■ **WORK ORDER**
Go through the listing and copy each line with the string "resolution".

■ **LISTED ENTRIES**

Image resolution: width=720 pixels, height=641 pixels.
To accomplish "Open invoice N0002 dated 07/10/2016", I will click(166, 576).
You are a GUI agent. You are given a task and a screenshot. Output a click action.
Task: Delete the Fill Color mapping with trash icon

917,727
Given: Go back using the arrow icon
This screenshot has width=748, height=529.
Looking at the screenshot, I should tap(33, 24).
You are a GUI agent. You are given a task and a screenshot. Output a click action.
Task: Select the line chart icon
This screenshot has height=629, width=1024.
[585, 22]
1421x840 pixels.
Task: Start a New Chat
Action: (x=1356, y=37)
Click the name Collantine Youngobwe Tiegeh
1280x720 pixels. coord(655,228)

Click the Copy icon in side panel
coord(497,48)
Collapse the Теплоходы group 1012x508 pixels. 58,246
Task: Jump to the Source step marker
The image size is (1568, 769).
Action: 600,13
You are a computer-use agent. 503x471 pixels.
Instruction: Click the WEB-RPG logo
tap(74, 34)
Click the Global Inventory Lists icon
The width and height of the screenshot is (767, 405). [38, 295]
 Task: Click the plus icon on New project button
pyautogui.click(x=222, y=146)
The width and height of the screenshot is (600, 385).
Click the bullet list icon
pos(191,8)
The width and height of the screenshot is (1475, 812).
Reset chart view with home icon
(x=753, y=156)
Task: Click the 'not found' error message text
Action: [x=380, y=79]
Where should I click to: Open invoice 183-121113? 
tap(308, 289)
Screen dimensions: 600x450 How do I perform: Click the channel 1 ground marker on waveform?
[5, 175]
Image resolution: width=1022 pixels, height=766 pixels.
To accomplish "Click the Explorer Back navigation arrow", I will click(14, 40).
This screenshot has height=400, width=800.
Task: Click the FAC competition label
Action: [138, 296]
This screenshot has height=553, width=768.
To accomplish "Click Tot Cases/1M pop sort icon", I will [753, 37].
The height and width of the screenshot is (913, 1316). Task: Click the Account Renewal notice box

■ **FINAL ANSWER**
Image resolution: width=720 pixels, height=641 pixels.
Image resolution: width=1022 pixels, height=766 pixels.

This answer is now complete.